A better alternative
Think of a land line’s dial tone, McSorley says. As long as it was humming, anyone familiar with the sound could—as the commercial went—reach out and touch somebody. They’d take phone service for granted, as they should have.
The same must hold true for infotech, he goes on to say. The less time the rest of the Monarch team has to think about the systems, the more they can concentrate on their own responsibilities. So leave it to McSorley and his team to do the virtual heavy lifting.
As of late last year, Monarch had $4.8 billion in net assets under management. McSorley is now looking at artificial intelligence and machine learning for the processing of what’s known as alternative data.
Some might define that data as market intelligence hiding in plain sight, yet hard to recognize by human eyes or made sense of by human mind alone. As McSorley explains, this isn’t the data one sees in Bloomberg, the Wall Street Journal and daily stock listings. It’s more about such variables as geolocation, credit card trends, social media raves and rants.
Hence the value of AI and ML—the latter, an AI application based on the idea that, with a steady diet of reliable data, machines can learn for themselves. A strikingly accurate gauge of meaningful metrics can emerge from such dispassionate virtual smarts.
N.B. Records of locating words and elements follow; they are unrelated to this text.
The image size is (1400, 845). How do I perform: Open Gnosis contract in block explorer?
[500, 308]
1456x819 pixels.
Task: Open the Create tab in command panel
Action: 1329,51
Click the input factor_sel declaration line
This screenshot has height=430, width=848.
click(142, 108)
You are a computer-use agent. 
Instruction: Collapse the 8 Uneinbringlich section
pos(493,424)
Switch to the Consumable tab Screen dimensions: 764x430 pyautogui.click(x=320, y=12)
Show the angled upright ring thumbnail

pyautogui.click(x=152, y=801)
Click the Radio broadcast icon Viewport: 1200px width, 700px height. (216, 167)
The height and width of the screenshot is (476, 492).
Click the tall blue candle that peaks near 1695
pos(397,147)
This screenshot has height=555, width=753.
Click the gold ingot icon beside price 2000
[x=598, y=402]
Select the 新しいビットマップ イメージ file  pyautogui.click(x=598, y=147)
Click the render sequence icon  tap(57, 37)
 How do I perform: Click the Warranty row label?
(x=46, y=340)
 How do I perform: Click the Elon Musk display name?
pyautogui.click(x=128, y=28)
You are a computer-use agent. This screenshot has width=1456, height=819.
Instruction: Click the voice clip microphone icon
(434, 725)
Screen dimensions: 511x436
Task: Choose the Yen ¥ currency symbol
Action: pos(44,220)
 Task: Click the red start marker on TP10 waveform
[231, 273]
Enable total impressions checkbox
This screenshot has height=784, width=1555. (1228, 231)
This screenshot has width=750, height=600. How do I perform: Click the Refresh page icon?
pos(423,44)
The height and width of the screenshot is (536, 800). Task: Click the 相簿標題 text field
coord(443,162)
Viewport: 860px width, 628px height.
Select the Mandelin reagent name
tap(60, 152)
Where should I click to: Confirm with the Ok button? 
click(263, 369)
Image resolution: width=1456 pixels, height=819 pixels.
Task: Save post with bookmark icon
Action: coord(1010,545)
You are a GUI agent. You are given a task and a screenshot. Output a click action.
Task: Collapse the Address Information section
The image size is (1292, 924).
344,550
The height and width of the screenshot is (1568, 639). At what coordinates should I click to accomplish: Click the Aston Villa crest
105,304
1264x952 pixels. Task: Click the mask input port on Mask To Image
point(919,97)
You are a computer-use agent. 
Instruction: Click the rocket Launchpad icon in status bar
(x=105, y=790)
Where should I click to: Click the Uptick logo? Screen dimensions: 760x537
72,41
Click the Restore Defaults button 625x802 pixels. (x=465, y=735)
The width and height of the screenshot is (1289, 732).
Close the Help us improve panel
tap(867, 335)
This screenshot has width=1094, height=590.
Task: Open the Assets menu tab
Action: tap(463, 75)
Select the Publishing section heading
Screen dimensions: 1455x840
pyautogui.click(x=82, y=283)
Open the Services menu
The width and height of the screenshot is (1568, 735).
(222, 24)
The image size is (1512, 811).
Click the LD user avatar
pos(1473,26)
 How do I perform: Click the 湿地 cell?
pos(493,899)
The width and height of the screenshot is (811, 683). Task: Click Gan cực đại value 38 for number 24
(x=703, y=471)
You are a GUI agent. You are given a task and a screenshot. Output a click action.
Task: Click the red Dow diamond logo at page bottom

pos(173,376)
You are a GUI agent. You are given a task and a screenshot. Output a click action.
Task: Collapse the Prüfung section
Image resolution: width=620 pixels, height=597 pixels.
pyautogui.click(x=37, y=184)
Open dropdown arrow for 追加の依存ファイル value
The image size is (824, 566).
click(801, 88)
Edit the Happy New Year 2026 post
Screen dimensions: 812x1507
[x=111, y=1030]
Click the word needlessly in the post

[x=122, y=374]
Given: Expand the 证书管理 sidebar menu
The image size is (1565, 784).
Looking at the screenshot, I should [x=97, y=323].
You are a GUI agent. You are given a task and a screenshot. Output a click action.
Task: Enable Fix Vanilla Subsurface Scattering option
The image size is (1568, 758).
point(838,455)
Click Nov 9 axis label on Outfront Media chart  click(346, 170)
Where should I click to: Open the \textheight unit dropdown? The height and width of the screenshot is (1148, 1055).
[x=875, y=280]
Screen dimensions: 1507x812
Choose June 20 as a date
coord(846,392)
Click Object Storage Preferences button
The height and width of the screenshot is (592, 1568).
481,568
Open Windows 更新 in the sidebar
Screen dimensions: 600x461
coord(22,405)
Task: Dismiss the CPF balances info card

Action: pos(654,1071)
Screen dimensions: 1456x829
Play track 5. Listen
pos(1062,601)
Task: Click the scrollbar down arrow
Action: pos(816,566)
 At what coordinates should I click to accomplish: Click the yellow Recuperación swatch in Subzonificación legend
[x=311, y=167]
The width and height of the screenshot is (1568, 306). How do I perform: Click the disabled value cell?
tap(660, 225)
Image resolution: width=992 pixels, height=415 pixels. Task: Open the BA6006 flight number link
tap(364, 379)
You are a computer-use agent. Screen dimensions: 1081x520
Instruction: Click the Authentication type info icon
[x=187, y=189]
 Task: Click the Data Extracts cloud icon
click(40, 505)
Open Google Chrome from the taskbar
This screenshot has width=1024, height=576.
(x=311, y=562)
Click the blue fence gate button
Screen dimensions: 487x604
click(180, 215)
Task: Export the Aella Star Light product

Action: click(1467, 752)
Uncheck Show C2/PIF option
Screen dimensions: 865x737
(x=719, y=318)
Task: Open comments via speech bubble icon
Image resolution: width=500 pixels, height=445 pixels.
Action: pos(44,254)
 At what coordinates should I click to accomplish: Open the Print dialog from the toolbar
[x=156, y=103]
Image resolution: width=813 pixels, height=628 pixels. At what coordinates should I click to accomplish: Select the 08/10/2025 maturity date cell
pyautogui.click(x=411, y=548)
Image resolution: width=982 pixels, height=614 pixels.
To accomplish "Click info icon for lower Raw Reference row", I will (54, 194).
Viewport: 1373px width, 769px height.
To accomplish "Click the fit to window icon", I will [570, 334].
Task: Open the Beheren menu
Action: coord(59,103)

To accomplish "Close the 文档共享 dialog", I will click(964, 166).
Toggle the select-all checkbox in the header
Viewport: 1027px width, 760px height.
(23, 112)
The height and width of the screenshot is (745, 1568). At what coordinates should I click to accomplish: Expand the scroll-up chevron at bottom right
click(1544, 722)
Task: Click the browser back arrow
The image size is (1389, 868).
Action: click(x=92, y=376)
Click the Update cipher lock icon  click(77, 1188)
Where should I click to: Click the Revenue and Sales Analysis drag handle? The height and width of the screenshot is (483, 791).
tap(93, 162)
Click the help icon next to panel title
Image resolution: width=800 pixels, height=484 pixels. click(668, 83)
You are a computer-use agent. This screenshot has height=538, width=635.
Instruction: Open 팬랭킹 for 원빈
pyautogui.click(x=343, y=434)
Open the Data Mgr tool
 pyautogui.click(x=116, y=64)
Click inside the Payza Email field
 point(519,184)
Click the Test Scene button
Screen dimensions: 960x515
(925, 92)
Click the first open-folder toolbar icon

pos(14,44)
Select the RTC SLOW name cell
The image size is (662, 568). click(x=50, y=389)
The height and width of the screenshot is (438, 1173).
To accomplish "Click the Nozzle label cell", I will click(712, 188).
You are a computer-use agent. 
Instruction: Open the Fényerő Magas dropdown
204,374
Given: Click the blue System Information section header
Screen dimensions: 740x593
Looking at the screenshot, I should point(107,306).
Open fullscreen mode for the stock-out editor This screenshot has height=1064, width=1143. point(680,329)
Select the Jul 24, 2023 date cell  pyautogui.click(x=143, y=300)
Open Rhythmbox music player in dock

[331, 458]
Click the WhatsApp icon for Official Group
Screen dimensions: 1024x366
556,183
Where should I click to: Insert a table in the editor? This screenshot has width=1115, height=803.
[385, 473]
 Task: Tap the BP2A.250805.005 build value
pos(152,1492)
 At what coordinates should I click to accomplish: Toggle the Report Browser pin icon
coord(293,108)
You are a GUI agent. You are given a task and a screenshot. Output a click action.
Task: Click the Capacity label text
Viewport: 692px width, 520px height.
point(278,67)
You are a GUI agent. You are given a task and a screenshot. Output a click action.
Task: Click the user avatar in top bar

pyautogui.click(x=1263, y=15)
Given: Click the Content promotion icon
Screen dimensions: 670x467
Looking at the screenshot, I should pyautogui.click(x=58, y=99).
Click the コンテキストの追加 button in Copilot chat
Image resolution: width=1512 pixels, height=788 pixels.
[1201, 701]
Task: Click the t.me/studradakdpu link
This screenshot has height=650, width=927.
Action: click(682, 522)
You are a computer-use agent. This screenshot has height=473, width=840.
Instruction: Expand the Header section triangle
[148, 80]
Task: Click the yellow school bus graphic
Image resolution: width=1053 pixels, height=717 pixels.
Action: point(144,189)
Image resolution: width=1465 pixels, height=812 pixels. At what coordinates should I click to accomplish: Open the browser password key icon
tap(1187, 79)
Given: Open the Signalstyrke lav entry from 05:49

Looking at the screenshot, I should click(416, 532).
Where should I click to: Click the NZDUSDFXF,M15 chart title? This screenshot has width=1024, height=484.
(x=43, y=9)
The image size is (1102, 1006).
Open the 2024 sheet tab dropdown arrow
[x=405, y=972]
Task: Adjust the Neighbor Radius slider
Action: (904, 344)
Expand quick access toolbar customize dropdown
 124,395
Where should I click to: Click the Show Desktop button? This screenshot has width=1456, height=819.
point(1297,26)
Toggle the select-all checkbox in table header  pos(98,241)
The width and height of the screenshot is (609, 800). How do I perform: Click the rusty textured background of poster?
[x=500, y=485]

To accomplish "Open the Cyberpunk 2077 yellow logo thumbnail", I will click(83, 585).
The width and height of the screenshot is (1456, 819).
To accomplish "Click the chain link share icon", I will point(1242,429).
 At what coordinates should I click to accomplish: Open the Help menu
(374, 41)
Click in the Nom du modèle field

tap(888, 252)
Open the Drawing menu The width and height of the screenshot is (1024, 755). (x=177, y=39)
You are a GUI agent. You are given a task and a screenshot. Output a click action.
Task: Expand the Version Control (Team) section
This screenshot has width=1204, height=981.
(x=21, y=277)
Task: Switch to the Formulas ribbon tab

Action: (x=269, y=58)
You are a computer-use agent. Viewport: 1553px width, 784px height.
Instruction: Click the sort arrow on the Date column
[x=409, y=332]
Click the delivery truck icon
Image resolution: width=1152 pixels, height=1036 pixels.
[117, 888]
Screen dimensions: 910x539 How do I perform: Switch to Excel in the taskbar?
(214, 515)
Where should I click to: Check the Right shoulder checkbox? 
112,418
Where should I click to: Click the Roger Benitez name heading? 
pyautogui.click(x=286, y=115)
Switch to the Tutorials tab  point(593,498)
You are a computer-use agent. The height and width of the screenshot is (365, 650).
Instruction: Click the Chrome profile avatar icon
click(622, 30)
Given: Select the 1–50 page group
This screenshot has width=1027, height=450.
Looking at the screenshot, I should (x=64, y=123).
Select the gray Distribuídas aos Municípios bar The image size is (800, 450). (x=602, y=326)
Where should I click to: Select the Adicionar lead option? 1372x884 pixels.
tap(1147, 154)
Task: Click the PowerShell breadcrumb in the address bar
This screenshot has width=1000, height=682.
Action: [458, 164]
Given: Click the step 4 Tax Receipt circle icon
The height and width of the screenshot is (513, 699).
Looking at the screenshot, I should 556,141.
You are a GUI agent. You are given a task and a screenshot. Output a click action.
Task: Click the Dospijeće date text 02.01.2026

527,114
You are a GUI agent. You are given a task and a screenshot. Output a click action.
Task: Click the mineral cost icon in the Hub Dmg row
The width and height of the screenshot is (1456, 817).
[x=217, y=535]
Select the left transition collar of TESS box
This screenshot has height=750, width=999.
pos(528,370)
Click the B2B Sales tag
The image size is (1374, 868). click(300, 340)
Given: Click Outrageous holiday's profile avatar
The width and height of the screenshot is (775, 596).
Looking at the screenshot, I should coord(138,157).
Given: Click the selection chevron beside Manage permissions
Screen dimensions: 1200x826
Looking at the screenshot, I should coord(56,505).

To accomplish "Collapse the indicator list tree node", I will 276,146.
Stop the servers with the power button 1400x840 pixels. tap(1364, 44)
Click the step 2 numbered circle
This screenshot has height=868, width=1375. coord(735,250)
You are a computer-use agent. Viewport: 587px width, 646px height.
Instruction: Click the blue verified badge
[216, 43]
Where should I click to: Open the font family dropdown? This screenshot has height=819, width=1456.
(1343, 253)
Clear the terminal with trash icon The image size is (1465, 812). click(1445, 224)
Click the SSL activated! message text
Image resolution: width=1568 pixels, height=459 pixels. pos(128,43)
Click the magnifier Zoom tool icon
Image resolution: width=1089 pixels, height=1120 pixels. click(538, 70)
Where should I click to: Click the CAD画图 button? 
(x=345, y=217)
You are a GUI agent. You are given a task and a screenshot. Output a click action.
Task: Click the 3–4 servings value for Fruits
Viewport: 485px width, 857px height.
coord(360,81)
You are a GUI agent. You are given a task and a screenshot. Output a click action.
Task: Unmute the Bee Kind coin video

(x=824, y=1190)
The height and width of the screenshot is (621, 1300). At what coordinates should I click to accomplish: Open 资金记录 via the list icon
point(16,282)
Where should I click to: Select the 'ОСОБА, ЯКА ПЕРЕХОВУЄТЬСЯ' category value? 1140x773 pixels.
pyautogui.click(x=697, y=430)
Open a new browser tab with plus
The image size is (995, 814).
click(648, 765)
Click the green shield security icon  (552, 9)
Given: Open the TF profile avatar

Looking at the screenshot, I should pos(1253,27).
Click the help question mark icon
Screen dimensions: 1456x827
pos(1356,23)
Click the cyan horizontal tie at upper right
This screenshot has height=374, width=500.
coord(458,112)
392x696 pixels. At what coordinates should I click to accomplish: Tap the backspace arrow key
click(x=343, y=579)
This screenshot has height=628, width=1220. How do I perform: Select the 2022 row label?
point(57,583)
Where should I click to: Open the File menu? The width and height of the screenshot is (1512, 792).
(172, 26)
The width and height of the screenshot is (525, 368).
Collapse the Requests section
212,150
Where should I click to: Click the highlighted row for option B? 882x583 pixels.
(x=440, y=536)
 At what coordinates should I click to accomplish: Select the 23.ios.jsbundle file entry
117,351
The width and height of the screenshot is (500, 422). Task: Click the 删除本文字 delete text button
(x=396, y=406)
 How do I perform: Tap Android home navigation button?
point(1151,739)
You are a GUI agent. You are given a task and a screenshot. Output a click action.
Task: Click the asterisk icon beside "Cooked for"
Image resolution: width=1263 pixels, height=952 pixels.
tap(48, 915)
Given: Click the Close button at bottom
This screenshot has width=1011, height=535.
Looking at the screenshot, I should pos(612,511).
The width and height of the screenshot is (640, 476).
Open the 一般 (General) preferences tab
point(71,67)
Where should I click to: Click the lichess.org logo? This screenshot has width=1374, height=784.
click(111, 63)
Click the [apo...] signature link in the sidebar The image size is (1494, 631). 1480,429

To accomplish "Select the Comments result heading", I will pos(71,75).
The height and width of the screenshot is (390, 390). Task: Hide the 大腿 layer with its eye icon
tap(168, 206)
“AI and ML are perfect for analyzing such information,” McSorley says. “You can gain such insight from Twitter opinions of, say, complaints about an airline.”
In safe hands
IT boss of an internationally active firm entrusted to manage so much money, McSorley is as cognizant about data security as he is about moving Monarch on the business side. While he won’t go into detail about systems in place, he will say his team has rebuilt from scratch the infrastructure and moved some processes to cloud-based applications that increase efficiency while reducing expenses.
And there’s a non-technical aspect.
“It’s essential to train people at the firm on cybersecurity’s best practices,” he says. “That’s the first line of defense—educate and empower them to protect themselves at work and at home.”
Thus one’s password or user name shouldn’t be pasted to a monitor. Suspicious emails shouldn’t be opened. Err on the side of caution, McSorley advises, again using lay terms.
McSorley is quick to share credit with his talented and formidable team. He is currently transferring much of his technical responsibilities to his CTO, enabling him to focus on long term strategy.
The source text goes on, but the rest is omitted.